■ ACTIVITY ■
Beginning with the line containing "Given: Click the catalogue book icon" and ending with the line containing "Given: Click empty area in the drives list", write out each line of the records below exactly; pictures and lines outside that range are left out.

[Start of Attachment]

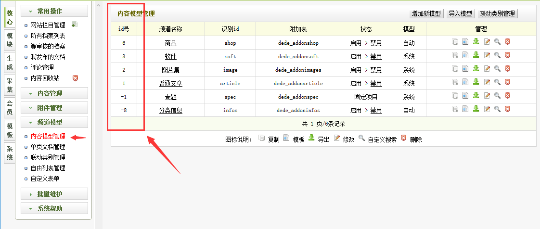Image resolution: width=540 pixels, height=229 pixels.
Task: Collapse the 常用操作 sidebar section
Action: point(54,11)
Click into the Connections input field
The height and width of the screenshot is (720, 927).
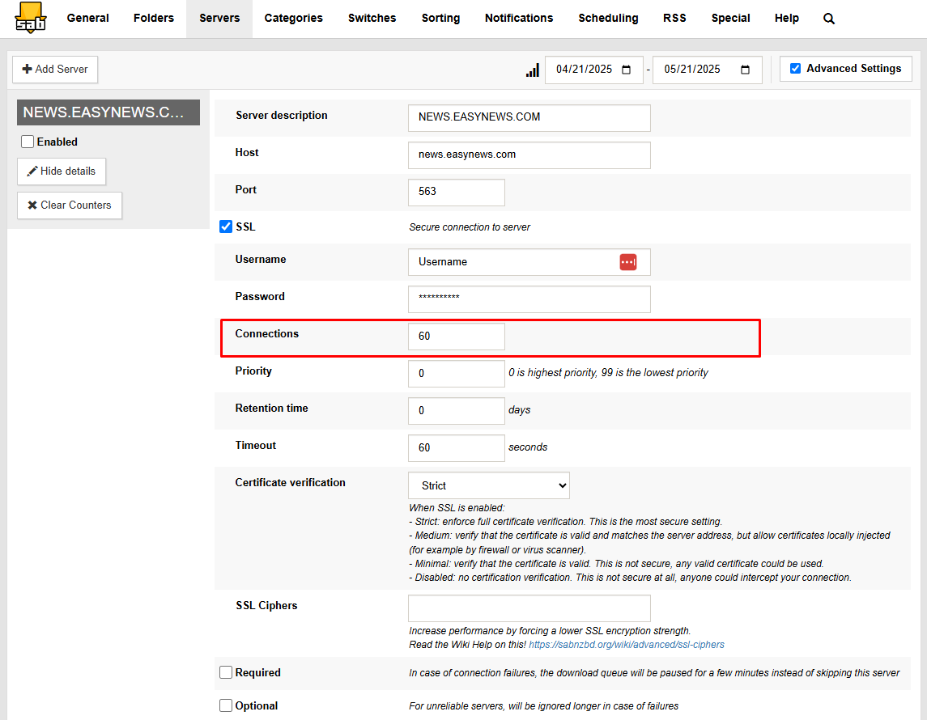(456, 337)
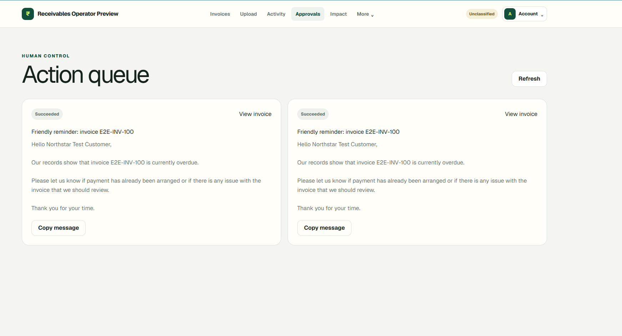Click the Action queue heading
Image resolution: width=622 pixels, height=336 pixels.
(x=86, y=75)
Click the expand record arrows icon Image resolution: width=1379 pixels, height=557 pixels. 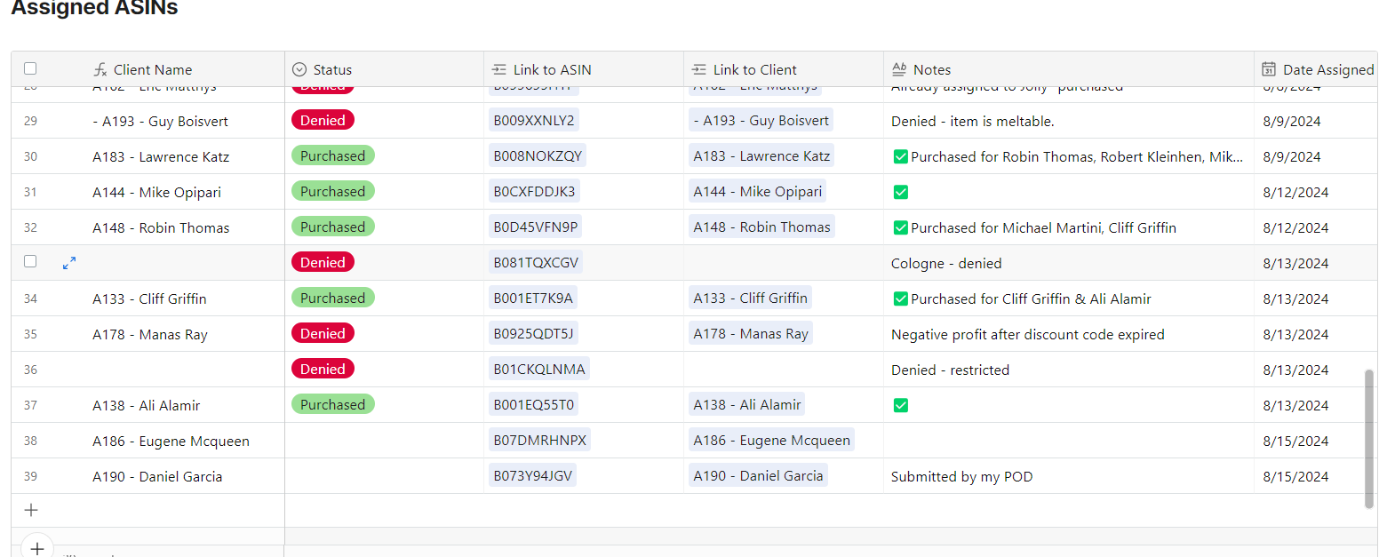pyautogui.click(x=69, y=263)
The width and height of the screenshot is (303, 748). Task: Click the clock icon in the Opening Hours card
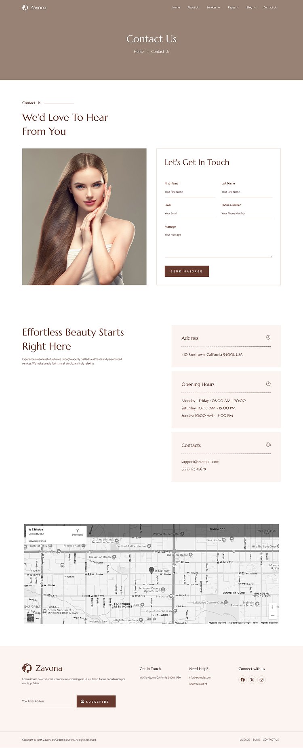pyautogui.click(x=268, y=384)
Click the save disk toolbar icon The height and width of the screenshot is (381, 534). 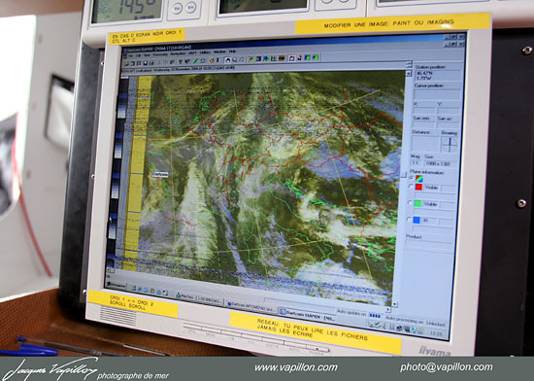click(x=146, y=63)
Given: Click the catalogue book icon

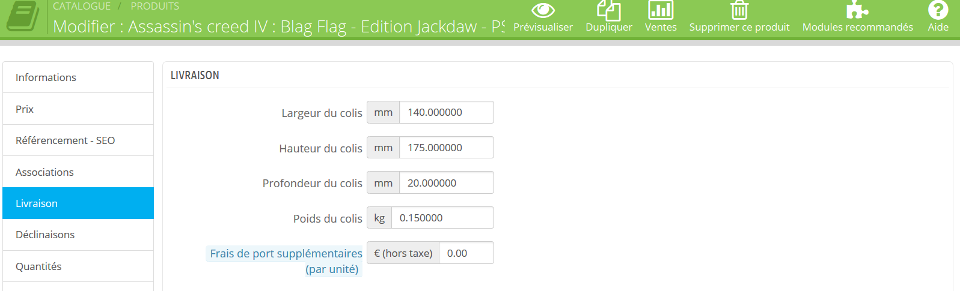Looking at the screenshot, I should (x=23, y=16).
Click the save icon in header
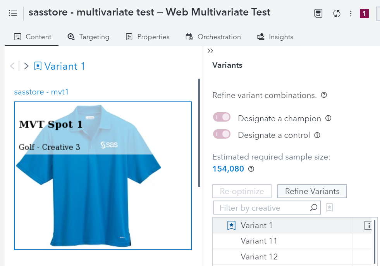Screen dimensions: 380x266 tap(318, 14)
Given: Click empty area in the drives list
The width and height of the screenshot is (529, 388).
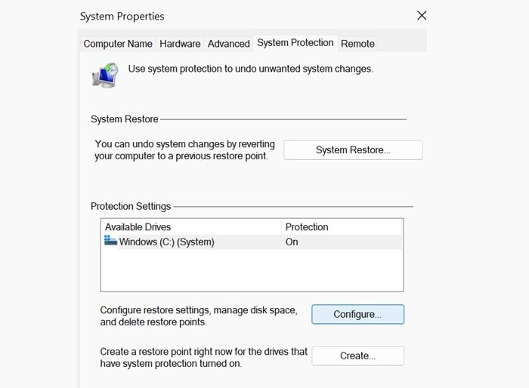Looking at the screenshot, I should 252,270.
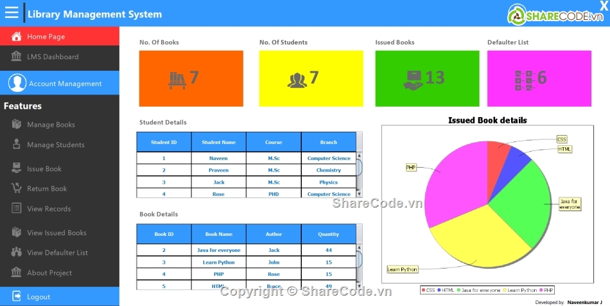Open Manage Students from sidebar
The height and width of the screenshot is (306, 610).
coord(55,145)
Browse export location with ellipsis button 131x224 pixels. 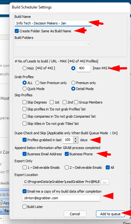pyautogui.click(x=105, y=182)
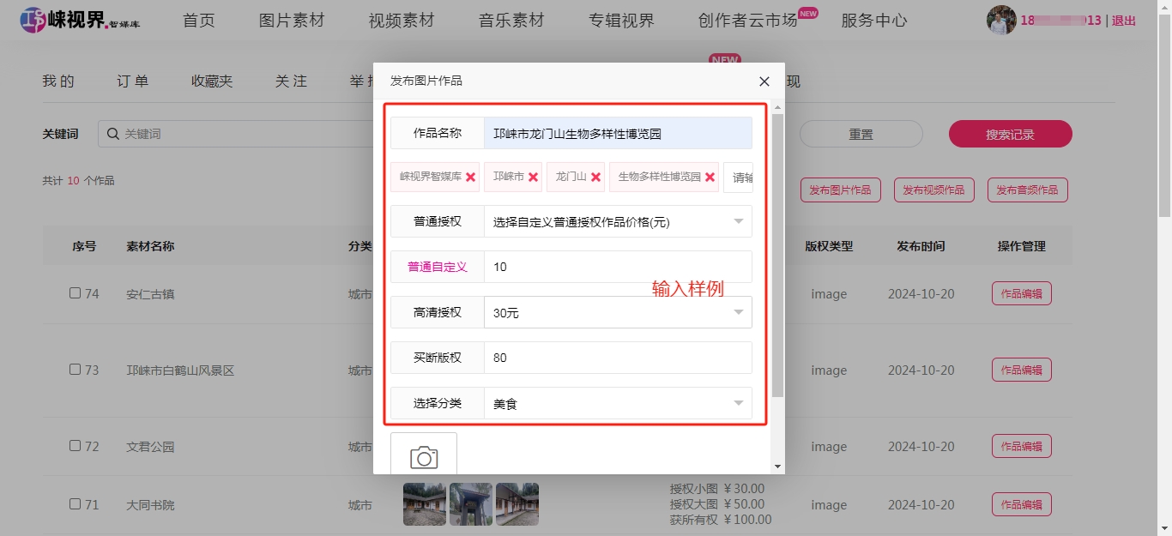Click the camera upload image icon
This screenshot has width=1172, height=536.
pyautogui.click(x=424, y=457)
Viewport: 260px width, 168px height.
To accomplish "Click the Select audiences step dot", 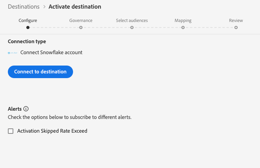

[End of Attachment]

■ SOLUTION FOR THIS TASK ■
Given: Click the catalogue book icon

Looking at the screenshot, I should (x=23, y=16).
Click the save icon in header
Screen dimensions: 380x266 tap(318, 14)
Given: Click empty area in the drives list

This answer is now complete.